Sympathy for the Showboat

Terrell Owens's heartbreaking youth helps explain his outlandish behavior as an adult

by Terrell Owens with Stephen Singular
Simon & Schuster, 270 pages, $23.00

No one knows what happened to Terrell Owens's great-grandmother. Maybe she was murdered, or maybe she just ran away. All Owens knows is that his grandmother Alice Black was only 12 when her mama disappeared. That loss "was the most important event in her life," he writes. In a sense it was the most important event of Owens's life too, because the suffering it brought down on his family reverberates to this day.

Here is a book that simultaneously lives up to one's worst expectations and exceeds one's highest hopes. Catch This! is shot through with the narcissism that fans have come to expect from the Philadelphia Eagles All-Pro. But it also describes--without a drop of self-pity--a childhood so horrendous that Owens's mere survival dwarfs anything he has accomplished in the NFL.

He was born in Alexander City, Ala., and didn't meet his father until he was 11. Terrell, his mother, brother and two sisters lived with Alice, who worked at the Russell Athletic mill until, Owens writes, she developed arthritis and "they let her go." He saw little of his mother, Marilyn Heard, who often worked double shifts at the same mill to make ends meet. Such conditions, though grim, were the least of TO's problems.

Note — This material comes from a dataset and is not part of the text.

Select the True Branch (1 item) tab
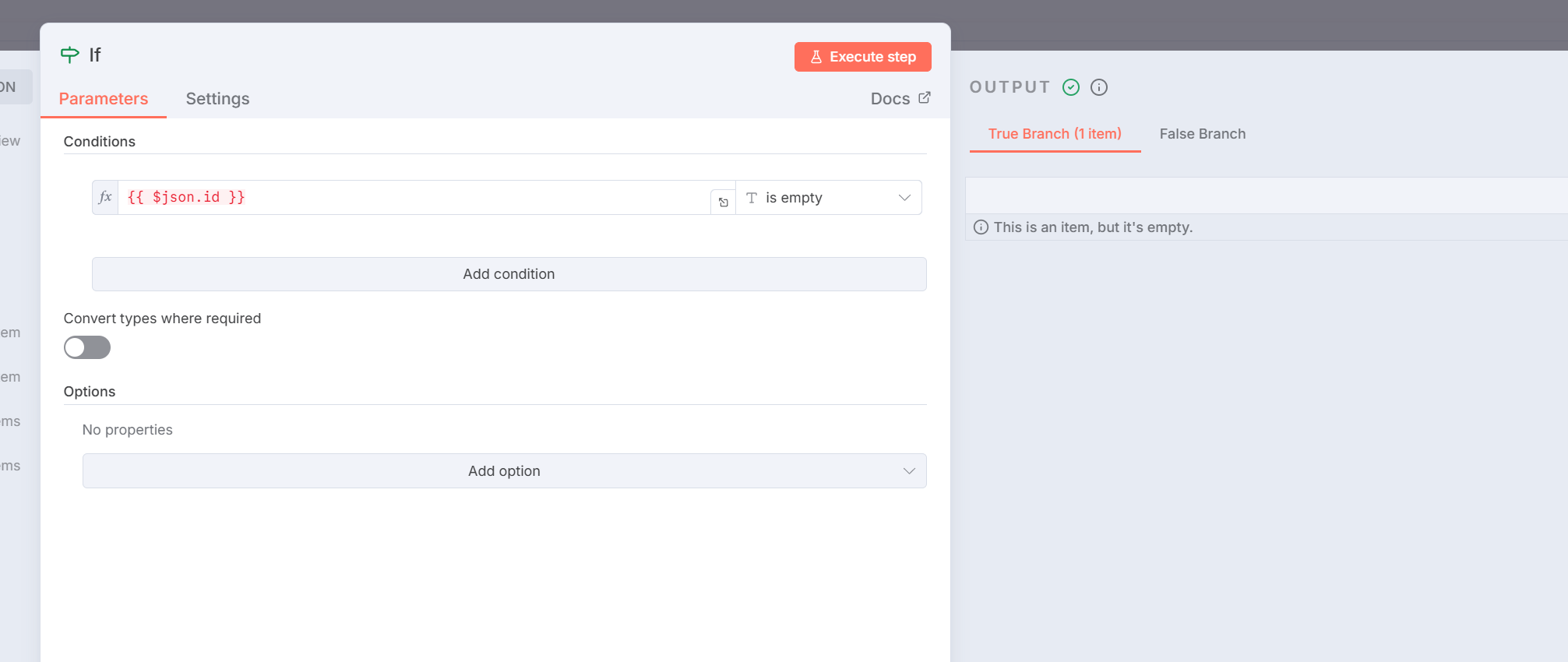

Grandma Alice was understandably traumatized by the disappearance of her mother and "deeply protective of her family," Owens writes. So fearful was she of losing a child or grandchild that she whipped them when they strayed. "The only time you could relax was when she got depressed thinking about her mother and started drinking," Owens writes, "but if she drank too much you might get another whipping." His brother, Victor, was so terrified that "he used to sit in a corner and not move or make a sound."

The house's windows were kept shut and the shades drawn. Terrell was only allowed to leave the yard to attend church or school. In the evenings he'd creep to a window and sob as he saw children playing in the street. He was eventually given a bicycle but not allowed to ride it past the end of the driveway. He doesn't remember hearing the words I love you from his mother "or anyone else," he writes. But not even that was the worst of it.

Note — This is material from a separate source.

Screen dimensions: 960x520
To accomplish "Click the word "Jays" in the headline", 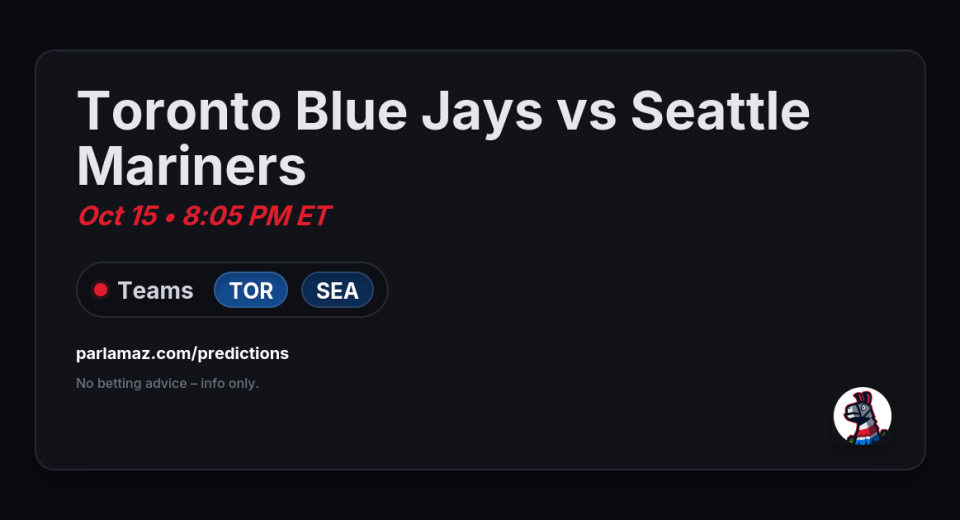I will click(x=481, y=111).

At age 11 Terrell developed a crush on a girl across the street and began sneaking over to flirt with her--until her father told him that he could not "be interested in her" because she was his half-sister. "It took me a while to understand that I was talking to my father," Owens writes. When he asked his mother why she'd never told him that his father lived across the street, she said that "it wasn't necessary to explain everything to me."

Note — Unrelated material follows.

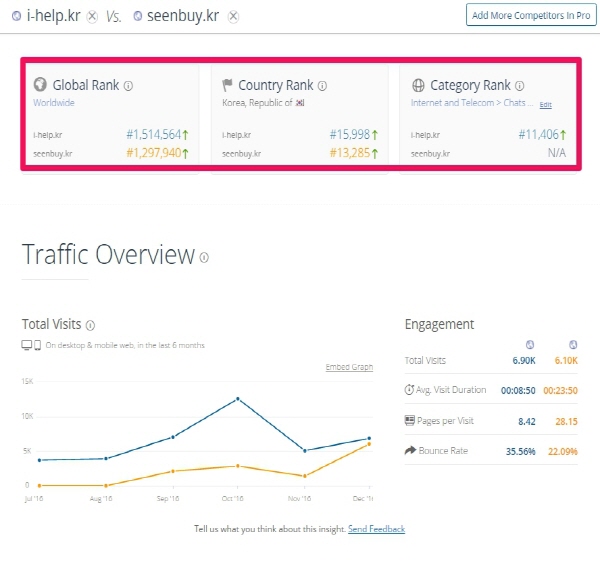Remove seenbuy.kr from the comparison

TO asks for no sympathy because nothing in his experience has given him reason to expect any. But he is entitled to it just the same, and his critics who read this book might want to lay off him for a while. It's not hard to understand why a man deprived of his father, deprived of his childhood, deprived of the words I love you, would develop a tendency to call attention to himself when he succeeds.

"My upbringing made for underdeveloped social skills," Owens writes. That's a breathtaking understatement, but in the hypermacho world of professional sports, it's also a heroic revelation. Not all readers of Catch This! will end up liking this gifted, wounded man, but no small number will end up rooting for him.






Incidents like the Sharpie episode make more sense in light of Owens's early deprivation.